The most recent system was presented by Synthes™: the Matrix® rib fixation system. It is a fully dedicated plate and splint system solely for the stabilization of ribs. The plates are made of titanium and are designed in such a manner that they mimic the biodynamic characteristics of ribs. The plates and splints are fixed with locking screws.
An interesting aspect of all of the plate systems described here is that there is very limited follow-up in the literature after the initial publication. This suggests that there may have been some problems with the systems. Labitzke describes conventional plates and screws breaking out. Just thinking about the systems and their application introduces potential problems. Labitzke’s plate system with clamps is made of titanium, which has 50% recoil when trying to bend the hooks around the ribs. This may cause insufficient grip around the ribs. Furthermore, the ribs are relatively soft compared to other bones, which may make them prone to breakage when attempting to bend clamps around the ribs.

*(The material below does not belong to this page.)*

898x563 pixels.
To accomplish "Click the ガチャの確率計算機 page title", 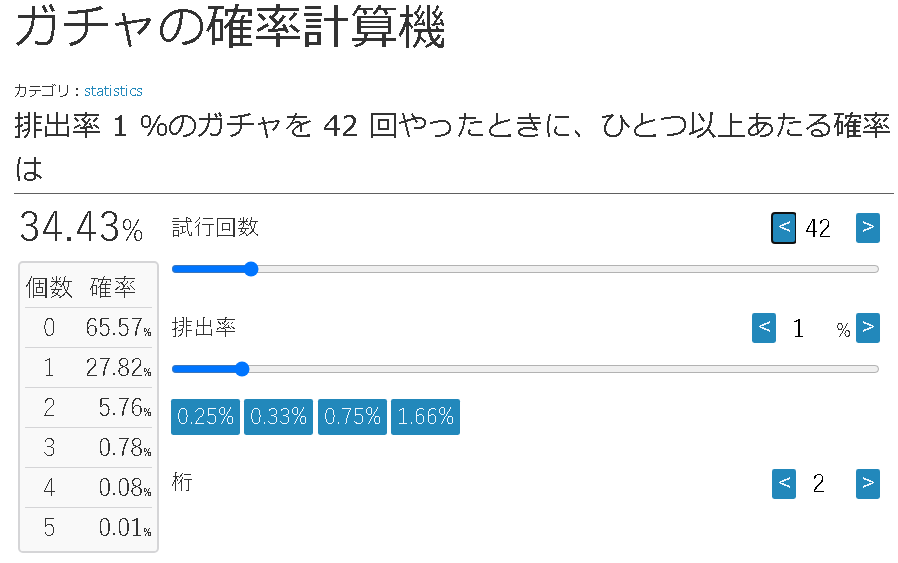I will [x=230, y=28].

Neither of these theoretical problems exist with the two most recent systems on the market. For instance, in the RibLoc plate system from Acute Innovations, the plate, which is fabricated from titanium, slides over the ribs without the need to bend it around the rib. It is then fixed with locking screws.

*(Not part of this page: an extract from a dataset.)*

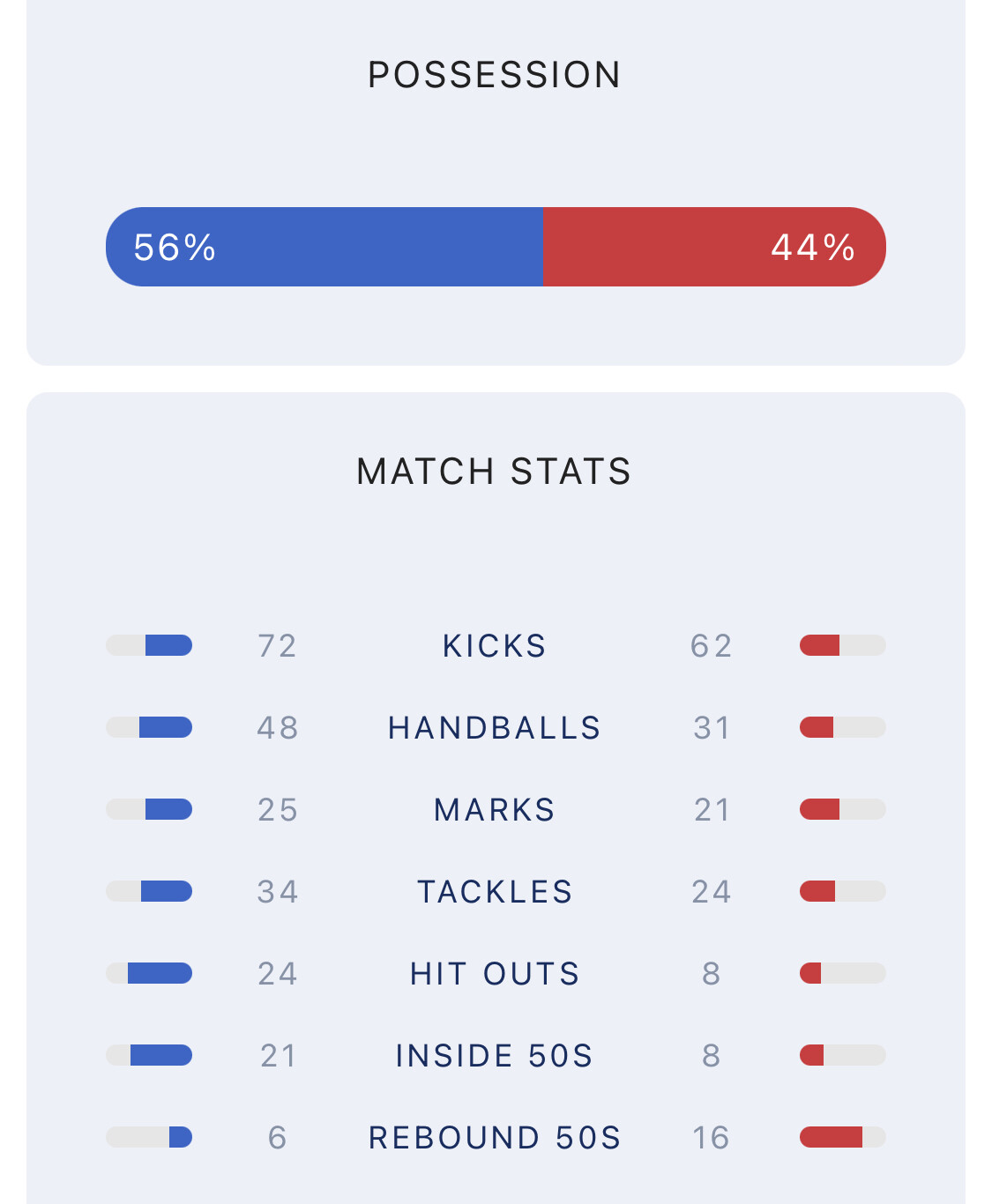Tap the red bar for rebound 50s

point(831,1137)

Over the years, many techniques have been used to stabilize the thorax and ribs in order to treat rib fractures and flail chest, as most authors are convinced that the treatment of these conditions is warranted. However, considering the large number of solutions proposed, no definitive solution has been presented yet. Upon reviewing conservative external techniques like strapping or “sand bagging,” it quickly becomes obvious that these techniques were not sufficient. Some simple studies tried to prove this, but if we consider current “evidence-based rules,” none of these studies get above level 3–4.

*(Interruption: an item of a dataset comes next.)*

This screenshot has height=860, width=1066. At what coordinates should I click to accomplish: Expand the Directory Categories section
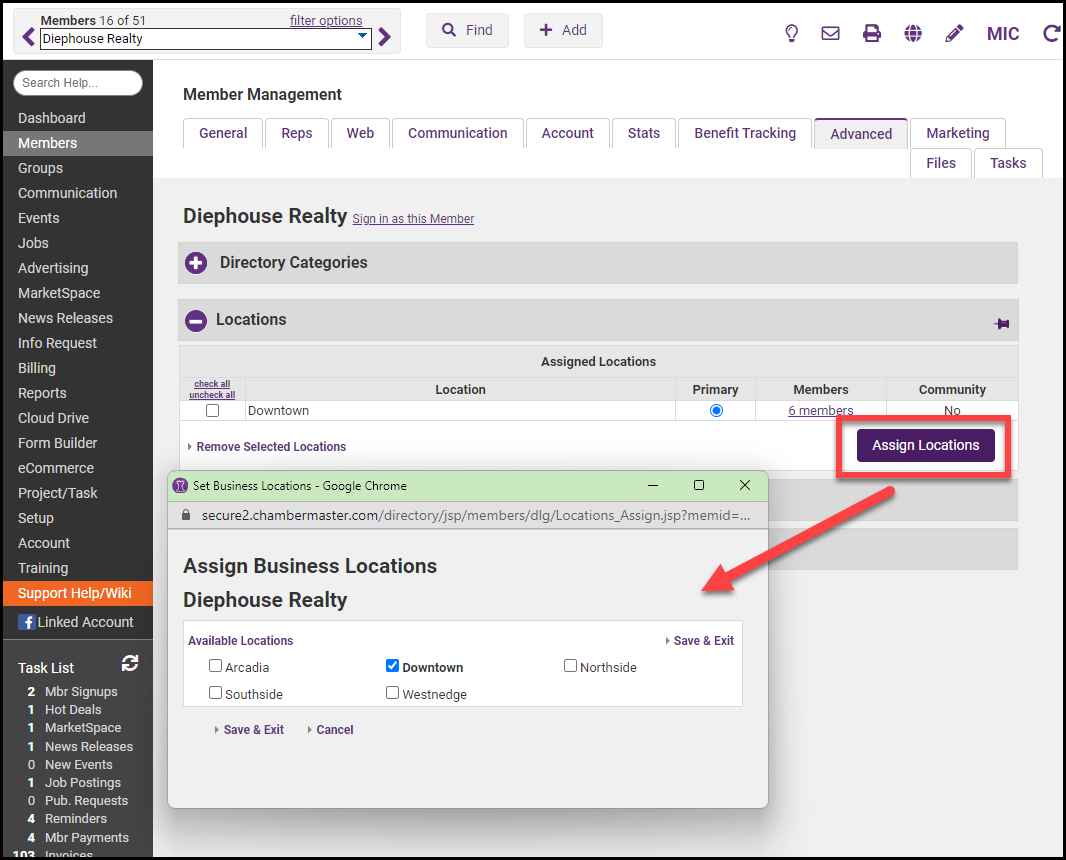[197, 263]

The summary of invasive techniques provided here highlights the ingenuity of the treating surgeons. Contraptions range from the relatively simple and apparently effective to the bizarre and potentially dangerous. Most of the manuscripts provide no details about any complications, but considering the proposed methods, we would expect them to lead to serious complications like empyema, lung injury, cardiac injury, etc. The fact that none of these techniques has become widely popular confirms that probably all of these expected complications occurred. This has most probably contributed to the popularity of mechanical ventilation as the most popular means of treating thoracic trauma with serial rib fractures, flail chest and pulmonary contusion. This is still seen as the most reliable technique, and remains the gold standard even today. Nevertheless, given recent studies like that of Tanaka et al. , it appears that we can still improve our therapy regimes for rib fractures and flail chest, especially with the introduction of fully dedicated osteosynthesis materials for flail chest and rib fractures.
That these plate systems may offer better therapeutic solutions for flail chest and rib fractures is suggested by recent studies done by Graznetsky et al. [19, 33, 41]. These studies prove (level 2–3) that operative treatment of flail chest leads to a shorter ICU stay, fewer cases of pneumonia and reduced mortality compared to ventilatory support.